* _Source extract_
▽
Inflammatory changes associated with liver disease and HCC often display a clear dysregulation in the balance between immunosuppressive (e.g., IL-10, IL-4, IL-5) and immune-activating (e.g., TNF, IFN-γ, IL-1) cytokines, promoting Treg expansion and a reduction in DC function. Trials with the immune modulator IFNα showed early promise which was not realised in a larger trial [28]. Treatments with cytokine inhibitors for the treatment of HCC are ongoing, with mixed results reported thus far. TGF-β is known for regulating cell differentiation, proliferation and death, as well as for its immunosuppressive functions towards T cells, NK cells and neutrophils [8, 17]. In an ongoing phase II non-randomised clinical trial with a novel small molecule inhibitor of TGF-β receptor I, LY2157299, preliminary results suggest AFP expression may influence response [29]. This molecule is currently being studied in a phase II, non-randomised trial as a single agent and in combination with sorafenib or ramucirumab, an anti-vascular endothelial growth factor receptor (VEGFR) 2 monoclonal antibody (NCT01246986).

Immune Checkpoint Inhibitors

T cells and NK cells require organised activation and recognition signals before they are able to mediate tumour cell killing. However, essential inhibitory signalling also exists to prevent unwanted T- and NK-cell responses and “self-harm”. Unfortunately, tumour cells can hijack this inhibitory pathway in order to evade immune cell destruction.

Cytotoxic T-lymphocyte-associated protein 4 (CTLA-4) is an inhibitory checkpoint receptor expressed on T cells, upregulated in patients with viral hepatitis. Upon contact with the activation molecules B7-1 and B7-2 expressed on antigen-presenting cells, CTLA-4 transmits co-inhibitory signals to the T cell, impairing its activity and preventing T-cell immunity [7, 8]. A CTLA-4-targeted antibody therapy has been clinically evaluated in a phase II, noncontrolled, multicentre clinical trial for patients with advanced HCC and chronic HCV infection. As a single agent, the trial reported a partial response rate of 17.6%, stable disease rate of 76.4% and median OS of 8.2 months, with evidence also of antiviral activity [30].
△
* _Supplied material_
▽
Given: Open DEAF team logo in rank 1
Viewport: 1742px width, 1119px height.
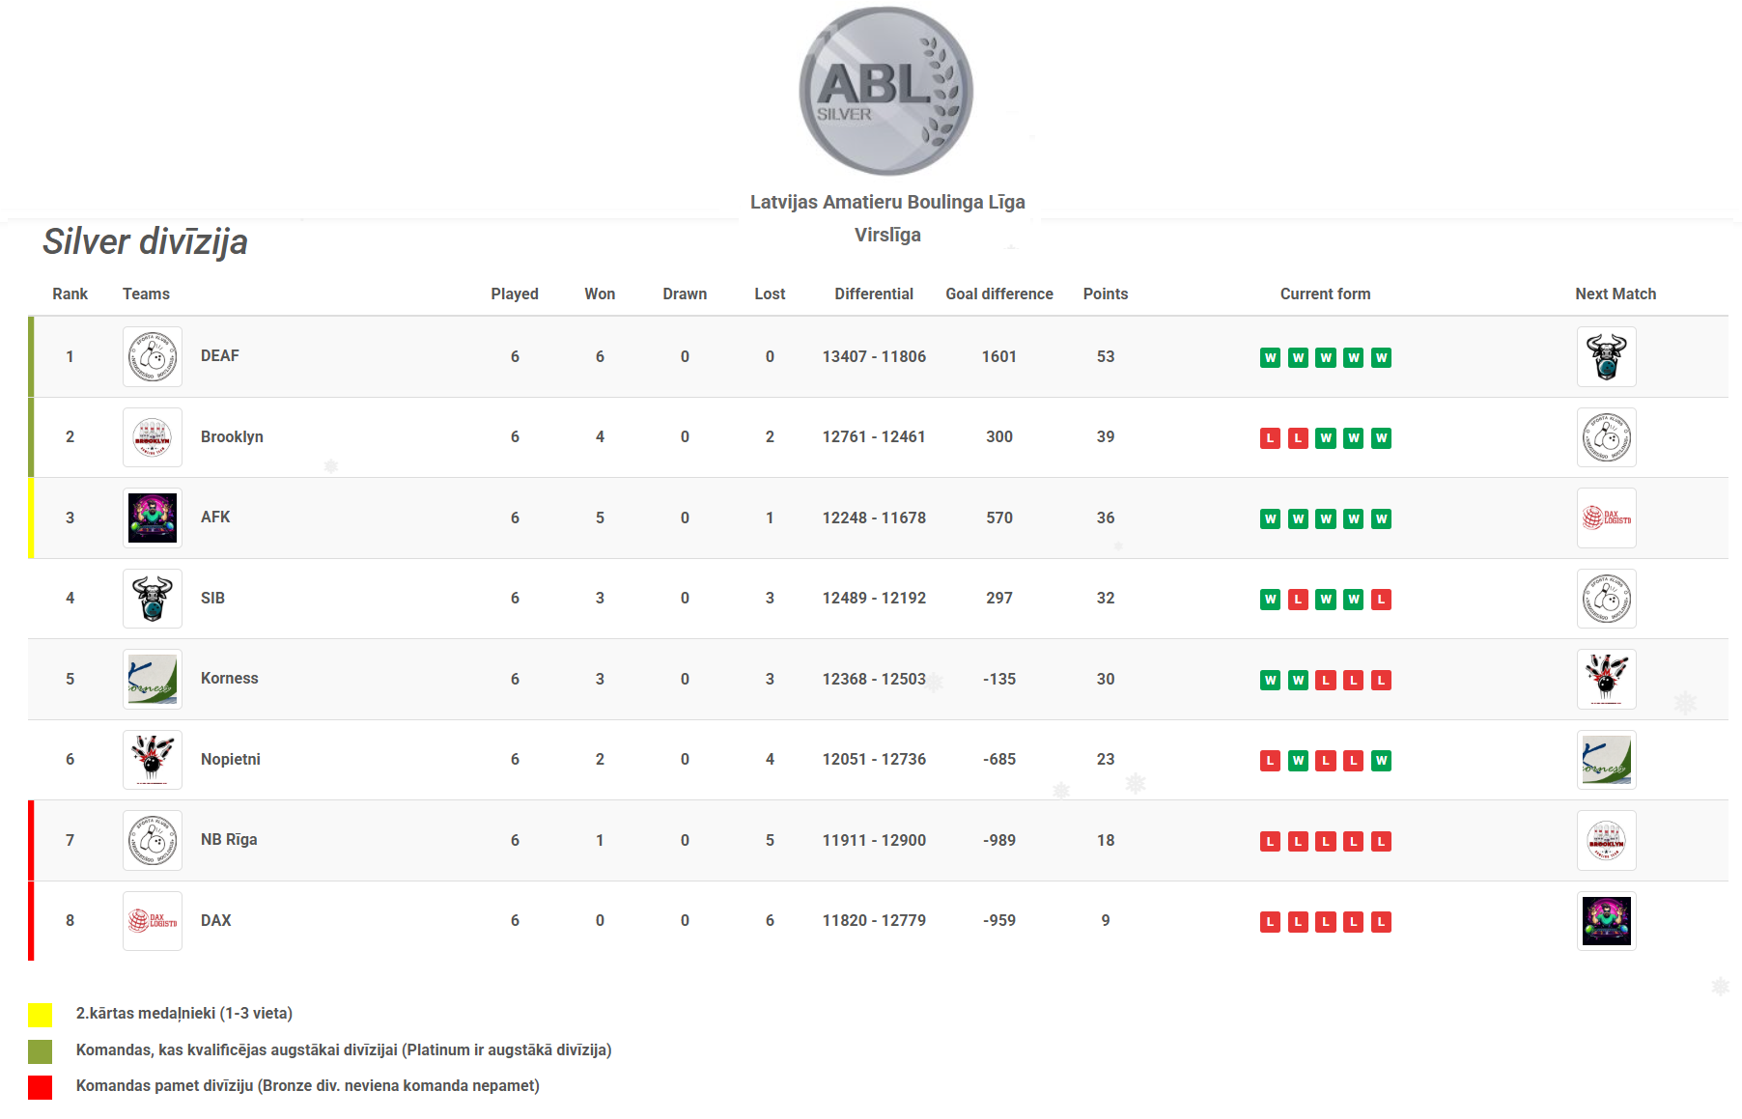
△
* _Problem to solve_
Continue the passage on immune-based treatment of hepatocellular carcinoma from its last sentence, keeping to its textbook style.

* _Output_
Another immune checkpoint pathway is that regulated by programmed cell death 1 receptor (PD-1). PD-1 is upregulated in T cells in HCC and its ligands—programmed death ligand 1 or 2 (PD-L1/PD-L2)—are involved in immune suppression of T cells by inducing their apoptosis or dysfunction [7, 8]. Monoclonal antibodies that target this pathway have been approved by the FDA as treatments for other cancer types, with encouraging results in patients with HCC [31, 32]. In September 2017, the Food and Drug Administration (FDA) granted accelerated second-line approval for nivolumab, for the treatment of HCC in patients who have progressed on sorafenib. Approval was based on a 154-patient subgroup of the CHECKMATE-040 (NCT01658878) trial. As a condition of accelerated approval, further trials will be required to verify the clinical benefit of the antibody for this indication. Ongoing clinical trials with immune checkpoint inhibitors in combination with other therapies are summarised in Table 3.1, e.g., phase I trial for ramucirumab and durvalumab (anti-PD-L1) in the setting of locally advanced and unresectable or metastatic gastrointestinal or thoracic malignancies, including HCC (NCT02572687) [8].

In addition to CTLA-4 and PD-1, there are other immune checkpoint inhibitors expressed on activated T cells and NK cells including KIR, TIM-3 and LAG-3 [8] and further highlight the promise of dual or triple therapy in patients with high expression of these receptors.

Conclusions and Future Perspectives

As we begin to understand how the chronic inflammatory responses associated with chronic liver disease, associated with HCC-induced immune tolerance, we are entering an exciting era of immunotherapy—with perhaps tangible hope for the first time that effective anti-HCC therapies delivering long-term survival are on the horizon. How we will select and monitor these therapies and use them safely in different groups of patients is not yet clear, as the field is hampered by the lack of either tissue are circulating biomarkers to guide clinical decision making. Progress in these fields is also set to have a substantial impact on the future for patients with HCC.